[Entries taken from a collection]
%%

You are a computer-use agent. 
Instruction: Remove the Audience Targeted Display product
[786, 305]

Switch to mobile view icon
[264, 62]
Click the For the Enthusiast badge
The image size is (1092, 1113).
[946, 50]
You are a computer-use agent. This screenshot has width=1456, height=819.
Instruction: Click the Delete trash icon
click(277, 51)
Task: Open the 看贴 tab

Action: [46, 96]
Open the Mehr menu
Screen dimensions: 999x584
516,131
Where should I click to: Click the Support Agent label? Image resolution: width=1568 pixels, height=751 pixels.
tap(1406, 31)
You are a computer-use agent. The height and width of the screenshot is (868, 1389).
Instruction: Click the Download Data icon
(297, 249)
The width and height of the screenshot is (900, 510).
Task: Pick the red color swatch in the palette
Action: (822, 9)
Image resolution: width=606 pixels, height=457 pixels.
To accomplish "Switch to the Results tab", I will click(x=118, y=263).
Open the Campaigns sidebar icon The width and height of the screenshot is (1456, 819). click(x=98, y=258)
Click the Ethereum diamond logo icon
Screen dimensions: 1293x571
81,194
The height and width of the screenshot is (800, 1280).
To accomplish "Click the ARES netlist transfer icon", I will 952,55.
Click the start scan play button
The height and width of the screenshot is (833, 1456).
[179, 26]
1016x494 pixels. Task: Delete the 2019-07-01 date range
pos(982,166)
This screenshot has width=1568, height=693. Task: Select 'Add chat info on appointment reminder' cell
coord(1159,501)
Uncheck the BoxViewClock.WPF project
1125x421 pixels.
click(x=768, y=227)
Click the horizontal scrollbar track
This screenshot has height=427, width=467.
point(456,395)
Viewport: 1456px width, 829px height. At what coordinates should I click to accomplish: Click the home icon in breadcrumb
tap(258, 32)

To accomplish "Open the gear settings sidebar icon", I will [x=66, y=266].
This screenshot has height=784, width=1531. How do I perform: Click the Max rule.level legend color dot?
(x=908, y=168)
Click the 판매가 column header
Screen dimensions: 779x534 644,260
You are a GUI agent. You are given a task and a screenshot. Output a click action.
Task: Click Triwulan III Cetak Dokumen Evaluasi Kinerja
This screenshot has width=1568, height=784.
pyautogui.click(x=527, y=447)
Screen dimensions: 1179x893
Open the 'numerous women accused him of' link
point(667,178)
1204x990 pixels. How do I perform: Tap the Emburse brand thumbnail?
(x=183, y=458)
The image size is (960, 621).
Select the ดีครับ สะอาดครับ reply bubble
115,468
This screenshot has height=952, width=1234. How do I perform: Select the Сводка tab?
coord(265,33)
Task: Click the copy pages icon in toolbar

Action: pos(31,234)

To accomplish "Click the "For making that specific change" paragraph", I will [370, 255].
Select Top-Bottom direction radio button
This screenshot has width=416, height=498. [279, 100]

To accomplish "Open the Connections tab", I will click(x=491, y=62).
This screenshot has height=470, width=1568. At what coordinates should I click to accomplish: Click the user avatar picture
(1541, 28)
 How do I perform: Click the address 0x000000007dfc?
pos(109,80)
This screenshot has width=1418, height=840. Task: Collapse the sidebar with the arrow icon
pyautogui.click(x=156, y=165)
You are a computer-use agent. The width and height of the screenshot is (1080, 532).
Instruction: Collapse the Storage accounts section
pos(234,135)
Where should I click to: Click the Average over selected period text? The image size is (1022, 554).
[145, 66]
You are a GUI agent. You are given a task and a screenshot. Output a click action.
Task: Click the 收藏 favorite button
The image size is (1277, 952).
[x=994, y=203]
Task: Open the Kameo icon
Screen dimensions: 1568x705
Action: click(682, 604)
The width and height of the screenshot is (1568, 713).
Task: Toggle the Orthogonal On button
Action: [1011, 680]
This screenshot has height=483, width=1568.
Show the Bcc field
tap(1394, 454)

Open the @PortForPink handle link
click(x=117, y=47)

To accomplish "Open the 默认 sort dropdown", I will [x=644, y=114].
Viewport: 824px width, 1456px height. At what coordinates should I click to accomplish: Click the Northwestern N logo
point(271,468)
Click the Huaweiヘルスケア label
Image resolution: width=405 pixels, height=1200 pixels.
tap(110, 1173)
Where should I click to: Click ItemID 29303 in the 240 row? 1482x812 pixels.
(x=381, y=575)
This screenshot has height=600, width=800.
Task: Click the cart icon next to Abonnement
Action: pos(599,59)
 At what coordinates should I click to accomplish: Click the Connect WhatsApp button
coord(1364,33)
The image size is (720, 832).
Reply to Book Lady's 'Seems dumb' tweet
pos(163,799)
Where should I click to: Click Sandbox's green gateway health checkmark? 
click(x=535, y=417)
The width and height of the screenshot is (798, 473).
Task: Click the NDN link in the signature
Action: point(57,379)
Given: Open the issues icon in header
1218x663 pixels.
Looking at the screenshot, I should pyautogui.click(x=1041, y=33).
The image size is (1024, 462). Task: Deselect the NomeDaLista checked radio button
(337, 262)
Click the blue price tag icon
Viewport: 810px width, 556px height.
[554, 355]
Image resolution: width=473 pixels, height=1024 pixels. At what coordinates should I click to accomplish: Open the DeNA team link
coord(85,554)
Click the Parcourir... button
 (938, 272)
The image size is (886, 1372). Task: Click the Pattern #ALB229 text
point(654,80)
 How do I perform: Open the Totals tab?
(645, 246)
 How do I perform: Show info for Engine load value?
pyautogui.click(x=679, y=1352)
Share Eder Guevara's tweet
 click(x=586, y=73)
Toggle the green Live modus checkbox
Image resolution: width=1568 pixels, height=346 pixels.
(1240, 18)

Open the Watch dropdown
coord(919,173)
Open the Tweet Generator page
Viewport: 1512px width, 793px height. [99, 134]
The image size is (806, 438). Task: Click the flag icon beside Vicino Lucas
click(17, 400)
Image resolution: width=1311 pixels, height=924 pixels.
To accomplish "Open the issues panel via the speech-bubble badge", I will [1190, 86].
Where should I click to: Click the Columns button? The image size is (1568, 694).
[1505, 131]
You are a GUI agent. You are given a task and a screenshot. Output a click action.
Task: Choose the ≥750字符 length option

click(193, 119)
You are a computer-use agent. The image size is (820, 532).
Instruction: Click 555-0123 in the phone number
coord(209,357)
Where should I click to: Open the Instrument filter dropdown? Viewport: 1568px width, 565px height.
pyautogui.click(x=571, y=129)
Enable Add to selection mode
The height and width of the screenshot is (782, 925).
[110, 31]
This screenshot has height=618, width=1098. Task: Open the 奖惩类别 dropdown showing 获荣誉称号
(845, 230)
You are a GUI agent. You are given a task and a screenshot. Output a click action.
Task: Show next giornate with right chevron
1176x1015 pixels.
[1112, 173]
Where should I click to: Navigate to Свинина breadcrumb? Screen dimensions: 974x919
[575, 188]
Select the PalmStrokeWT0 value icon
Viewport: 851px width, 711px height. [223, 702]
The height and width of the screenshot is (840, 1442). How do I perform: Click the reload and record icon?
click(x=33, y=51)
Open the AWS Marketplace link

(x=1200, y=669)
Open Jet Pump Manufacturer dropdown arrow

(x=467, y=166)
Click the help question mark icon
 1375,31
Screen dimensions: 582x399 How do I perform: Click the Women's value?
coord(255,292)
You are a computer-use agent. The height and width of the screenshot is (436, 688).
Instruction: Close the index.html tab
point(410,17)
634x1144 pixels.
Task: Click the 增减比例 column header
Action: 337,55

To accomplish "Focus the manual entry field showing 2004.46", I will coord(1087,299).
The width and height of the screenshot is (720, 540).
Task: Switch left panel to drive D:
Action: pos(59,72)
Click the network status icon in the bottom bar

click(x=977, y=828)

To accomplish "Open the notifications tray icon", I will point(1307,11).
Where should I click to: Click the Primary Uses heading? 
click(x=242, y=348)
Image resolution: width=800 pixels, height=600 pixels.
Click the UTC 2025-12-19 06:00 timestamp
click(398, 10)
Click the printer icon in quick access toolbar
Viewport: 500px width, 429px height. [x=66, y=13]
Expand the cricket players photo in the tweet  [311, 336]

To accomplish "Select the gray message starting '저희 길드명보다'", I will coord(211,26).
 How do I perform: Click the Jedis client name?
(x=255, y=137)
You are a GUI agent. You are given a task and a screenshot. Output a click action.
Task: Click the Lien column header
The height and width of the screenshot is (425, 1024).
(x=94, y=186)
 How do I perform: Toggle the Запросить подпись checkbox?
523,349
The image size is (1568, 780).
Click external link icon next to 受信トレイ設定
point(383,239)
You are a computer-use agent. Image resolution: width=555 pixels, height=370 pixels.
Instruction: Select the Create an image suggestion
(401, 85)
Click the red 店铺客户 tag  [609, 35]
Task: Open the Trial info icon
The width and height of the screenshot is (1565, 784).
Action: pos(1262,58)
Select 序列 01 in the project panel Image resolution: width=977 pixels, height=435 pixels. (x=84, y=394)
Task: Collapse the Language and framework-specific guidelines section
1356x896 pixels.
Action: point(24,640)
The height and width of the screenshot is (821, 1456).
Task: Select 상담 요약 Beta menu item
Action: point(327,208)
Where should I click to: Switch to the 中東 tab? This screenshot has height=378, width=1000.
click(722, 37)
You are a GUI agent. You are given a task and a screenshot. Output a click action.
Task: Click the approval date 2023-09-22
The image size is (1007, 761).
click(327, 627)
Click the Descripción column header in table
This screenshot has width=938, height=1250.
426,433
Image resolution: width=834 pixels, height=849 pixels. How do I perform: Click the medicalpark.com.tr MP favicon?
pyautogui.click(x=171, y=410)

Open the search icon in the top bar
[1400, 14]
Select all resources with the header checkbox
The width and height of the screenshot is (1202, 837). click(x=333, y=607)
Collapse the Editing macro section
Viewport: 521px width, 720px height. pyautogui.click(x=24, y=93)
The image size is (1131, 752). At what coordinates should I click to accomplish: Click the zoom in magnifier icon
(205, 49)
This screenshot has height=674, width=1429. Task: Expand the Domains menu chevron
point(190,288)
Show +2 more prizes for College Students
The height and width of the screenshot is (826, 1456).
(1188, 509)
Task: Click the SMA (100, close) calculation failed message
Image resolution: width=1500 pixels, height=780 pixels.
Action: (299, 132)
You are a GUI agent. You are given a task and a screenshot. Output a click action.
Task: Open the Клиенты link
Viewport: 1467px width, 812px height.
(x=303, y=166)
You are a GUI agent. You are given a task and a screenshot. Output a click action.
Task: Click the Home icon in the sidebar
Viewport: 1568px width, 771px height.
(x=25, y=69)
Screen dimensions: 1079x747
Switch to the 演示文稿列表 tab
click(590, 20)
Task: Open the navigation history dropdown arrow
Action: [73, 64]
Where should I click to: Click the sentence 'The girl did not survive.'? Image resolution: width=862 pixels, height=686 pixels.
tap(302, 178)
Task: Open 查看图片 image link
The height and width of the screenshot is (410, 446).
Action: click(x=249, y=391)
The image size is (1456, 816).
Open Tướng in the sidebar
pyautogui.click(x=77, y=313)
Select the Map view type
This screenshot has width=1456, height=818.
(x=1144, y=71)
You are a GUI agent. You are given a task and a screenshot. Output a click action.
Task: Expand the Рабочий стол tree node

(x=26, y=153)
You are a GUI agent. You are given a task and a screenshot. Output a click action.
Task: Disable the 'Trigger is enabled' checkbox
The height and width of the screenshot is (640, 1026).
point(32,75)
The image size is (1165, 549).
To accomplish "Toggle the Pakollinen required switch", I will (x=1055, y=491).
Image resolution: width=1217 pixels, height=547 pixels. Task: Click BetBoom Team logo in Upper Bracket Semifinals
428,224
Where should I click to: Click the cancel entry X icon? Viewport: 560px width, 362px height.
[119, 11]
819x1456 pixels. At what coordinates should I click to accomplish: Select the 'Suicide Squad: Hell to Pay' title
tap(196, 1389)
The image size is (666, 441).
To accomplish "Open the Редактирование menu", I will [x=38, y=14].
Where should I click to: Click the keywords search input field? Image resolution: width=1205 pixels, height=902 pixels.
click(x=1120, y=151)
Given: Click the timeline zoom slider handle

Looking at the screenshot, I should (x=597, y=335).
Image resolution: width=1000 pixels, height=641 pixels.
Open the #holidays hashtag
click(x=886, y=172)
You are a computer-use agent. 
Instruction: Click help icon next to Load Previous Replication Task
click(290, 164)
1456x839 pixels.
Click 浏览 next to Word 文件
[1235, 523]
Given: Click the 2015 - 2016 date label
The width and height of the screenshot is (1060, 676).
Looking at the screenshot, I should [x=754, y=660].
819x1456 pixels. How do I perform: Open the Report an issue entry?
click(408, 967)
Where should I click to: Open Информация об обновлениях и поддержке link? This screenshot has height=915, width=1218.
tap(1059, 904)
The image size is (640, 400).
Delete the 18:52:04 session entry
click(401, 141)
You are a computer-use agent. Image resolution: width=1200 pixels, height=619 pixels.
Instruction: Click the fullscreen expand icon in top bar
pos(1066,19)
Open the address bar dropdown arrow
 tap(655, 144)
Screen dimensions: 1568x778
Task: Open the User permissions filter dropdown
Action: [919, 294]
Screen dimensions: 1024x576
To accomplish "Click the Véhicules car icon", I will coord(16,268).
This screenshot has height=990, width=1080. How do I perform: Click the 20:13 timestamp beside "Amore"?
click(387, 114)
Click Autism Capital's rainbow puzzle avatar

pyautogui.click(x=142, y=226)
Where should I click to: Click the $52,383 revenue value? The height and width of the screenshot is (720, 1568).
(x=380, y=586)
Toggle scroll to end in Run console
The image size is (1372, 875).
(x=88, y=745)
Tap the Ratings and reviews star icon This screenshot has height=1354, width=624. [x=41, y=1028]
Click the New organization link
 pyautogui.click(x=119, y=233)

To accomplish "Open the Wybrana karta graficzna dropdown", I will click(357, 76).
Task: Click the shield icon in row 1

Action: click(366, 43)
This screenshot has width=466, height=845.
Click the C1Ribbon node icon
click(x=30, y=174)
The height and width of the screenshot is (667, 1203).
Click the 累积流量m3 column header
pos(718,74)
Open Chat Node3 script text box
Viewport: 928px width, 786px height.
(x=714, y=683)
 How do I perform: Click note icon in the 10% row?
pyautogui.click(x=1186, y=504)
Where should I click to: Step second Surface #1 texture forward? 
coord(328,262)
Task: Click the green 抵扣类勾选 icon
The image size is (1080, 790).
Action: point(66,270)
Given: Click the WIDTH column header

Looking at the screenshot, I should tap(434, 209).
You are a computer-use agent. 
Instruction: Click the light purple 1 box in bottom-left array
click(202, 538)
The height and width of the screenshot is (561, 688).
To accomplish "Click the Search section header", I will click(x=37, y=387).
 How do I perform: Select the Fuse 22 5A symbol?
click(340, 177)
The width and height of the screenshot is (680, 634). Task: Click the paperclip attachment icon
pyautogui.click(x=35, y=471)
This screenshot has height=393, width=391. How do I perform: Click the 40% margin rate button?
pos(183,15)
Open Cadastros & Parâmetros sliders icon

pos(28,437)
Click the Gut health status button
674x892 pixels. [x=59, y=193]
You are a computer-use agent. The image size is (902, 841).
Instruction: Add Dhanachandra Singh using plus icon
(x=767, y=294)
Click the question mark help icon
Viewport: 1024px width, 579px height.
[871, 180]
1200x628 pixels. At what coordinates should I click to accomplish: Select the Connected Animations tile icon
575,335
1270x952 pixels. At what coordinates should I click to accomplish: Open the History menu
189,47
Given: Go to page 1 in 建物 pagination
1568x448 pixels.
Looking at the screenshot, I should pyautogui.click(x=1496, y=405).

%%

■ **Work instructions**:
Present the rows that begin with the line containing "How do I perform: Toggle" and end with the line containing "Action: pos(1262,58)" as a numbered list, leaving out any blank lines.

■ **Solution**:
1.  How do I perform: Toggle the Запросить подпись checkbox?
2. 523,349
3. The image size is (1568, 780).
4. Click external link icon next to 受信トレイ設定
5. point(383,239)
6. You are a computer-use agent. Image resolution: width=555 pixels, height=370 pixels.
7. Instruction: Select the Create an image suggestion
8. (401, 85)
9. Click the red 店铺客户 tag  [609, 35]
10. Task: Open the Trial info icon
11. The width and height of the screenshot is (1565, 784).
12. Action: pos(1262,58)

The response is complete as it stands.